L'histoire du jeu vidéo est parsemée de ces jeux qui s'inspirent, citent, réinventent ou loue leurs prédécesseurs. Que ce soit en reprenant des pans entiers d'un gameplay iconique, une manière de raconter les histoires, de les mettre en scène, ou bien tout simplement en citant presque mot pour mot la grammaire d'un autre titre, les jeux actuels trouvent presque tous un écho dans le passé. Et si certains jouent carte sur table en indiquant leur inspiration (prenez par exemple le cas d'Oceanhorn et ses faux airs de Zelda), d'autres font preuve de plus de pudeur, glissant çà et là de petits messages, quasi-subliminaux, à leur inspirations. De petites références que les joueurs les plus observateurs, ou les plus érudits sauront dénicher, pour leur plus grand plaisir.

« l'hommage peut très vite basculer dans son versant sombre : le pompage »


Cette pratique a toutefois ses limites, car l'hommage peut très vite basculer dans son versant sombre : le pompage. S'il est bon de s'inspirer d'un modèle, de le digérer, et de le recracher à sa sauce, il est en revanche impardonnable de voler l'essence même d'une création pour la faire sienne.

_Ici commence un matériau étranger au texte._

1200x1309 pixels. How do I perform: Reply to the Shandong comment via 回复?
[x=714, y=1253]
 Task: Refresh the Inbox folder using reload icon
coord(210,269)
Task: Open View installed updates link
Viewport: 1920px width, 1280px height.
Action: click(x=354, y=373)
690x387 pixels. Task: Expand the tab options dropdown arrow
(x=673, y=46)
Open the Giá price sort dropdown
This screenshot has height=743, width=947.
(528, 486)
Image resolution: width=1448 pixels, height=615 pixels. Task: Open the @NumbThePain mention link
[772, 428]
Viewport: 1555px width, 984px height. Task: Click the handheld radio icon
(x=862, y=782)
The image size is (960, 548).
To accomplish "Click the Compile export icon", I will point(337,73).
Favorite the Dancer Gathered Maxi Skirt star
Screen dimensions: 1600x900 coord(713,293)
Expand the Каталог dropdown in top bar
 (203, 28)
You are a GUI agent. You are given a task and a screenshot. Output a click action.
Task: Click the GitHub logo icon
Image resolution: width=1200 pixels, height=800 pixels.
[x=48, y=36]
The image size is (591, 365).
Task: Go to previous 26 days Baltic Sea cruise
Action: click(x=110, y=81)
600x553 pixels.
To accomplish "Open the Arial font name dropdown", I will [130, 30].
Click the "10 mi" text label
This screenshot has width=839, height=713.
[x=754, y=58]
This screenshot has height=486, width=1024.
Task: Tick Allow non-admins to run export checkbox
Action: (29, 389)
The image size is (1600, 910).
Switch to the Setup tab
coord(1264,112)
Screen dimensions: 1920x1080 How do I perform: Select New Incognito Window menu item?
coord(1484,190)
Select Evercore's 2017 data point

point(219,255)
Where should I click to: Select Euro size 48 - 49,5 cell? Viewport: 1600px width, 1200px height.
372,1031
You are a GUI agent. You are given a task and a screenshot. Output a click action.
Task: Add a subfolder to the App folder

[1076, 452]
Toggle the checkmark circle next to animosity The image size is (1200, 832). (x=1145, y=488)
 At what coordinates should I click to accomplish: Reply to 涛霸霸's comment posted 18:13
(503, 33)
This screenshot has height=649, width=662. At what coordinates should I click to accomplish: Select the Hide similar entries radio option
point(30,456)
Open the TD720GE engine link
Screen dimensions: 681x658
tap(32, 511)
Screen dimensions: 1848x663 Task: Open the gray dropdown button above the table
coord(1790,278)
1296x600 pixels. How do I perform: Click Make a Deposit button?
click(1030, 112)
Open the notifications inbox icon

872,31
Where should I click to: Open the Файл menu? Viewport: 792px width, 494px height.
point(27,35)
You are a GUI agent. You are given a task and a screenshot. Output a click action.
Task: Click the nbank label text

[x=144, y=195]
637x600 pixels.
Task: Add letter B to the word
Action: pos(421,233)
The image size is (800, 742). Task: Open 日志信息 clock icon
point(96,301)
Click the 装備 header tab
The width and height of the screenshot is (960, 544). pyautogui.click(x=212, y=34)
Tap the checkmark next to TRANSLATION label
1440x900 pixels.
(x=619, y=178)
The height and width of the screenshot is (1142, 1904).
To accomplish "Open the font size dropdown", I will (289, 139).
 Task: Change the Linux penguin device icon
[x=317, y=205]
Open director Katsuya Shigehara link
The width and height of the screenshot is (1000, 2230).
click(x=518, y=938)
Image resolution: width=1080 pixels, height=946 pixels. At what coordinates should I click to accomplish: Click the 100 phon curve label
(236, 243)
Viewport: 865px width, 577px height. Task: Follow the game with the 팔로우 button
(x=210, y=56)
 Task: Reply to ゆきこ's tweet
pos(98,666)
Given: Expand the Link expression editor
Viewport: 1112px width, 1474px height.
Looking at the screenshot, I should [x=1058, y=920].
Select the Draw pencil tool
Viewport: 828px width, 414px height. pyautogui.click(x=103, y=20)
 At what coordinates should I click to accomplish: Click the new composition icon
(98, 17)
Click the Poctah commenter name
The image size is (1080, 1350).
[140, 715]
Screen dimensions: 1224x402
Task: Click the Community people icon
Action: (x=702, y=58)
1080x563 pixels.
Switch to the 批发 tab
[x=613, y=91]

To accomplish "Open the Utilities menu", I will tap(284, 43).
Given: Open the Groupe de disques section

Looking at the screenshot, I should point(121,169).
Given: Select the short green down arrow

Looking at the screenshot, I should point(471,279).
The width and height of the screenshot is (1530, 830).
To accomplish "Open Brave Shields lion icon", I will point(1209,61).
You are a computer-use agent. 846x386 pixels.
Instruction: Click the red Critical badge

Or dans le petit monde du jeu vidéo, cela arrive bien plus souvent qu'on ne le pense, en particulier lorsque l'on s'intéresse à cette jungle que constitue l'univers du jeu mobile. Entendons-nous bien, je suis un fervent adepte du jeu sur mobile, qui a accouché de titres incroyables (Another Lost Phone, 10 000 000, You Must Build a Boat, Monument Valley, Lifeline, Space Team, Reigns... j'en passe et des meilleurs). Mais il faut bien reconnaître que de nombreux développeurs n'y voient là qu'une manne financière prête à être récoltée sans trop avoir à se fatiguer. Certains se sont même fait une spécialité de repomper intégralement le travail des autres, sans passer par la case hommage. Juste une reprise pure et simple de tout ce qui constitue l'âme d'un jeu, habillée avec de nouveaux oripeaux.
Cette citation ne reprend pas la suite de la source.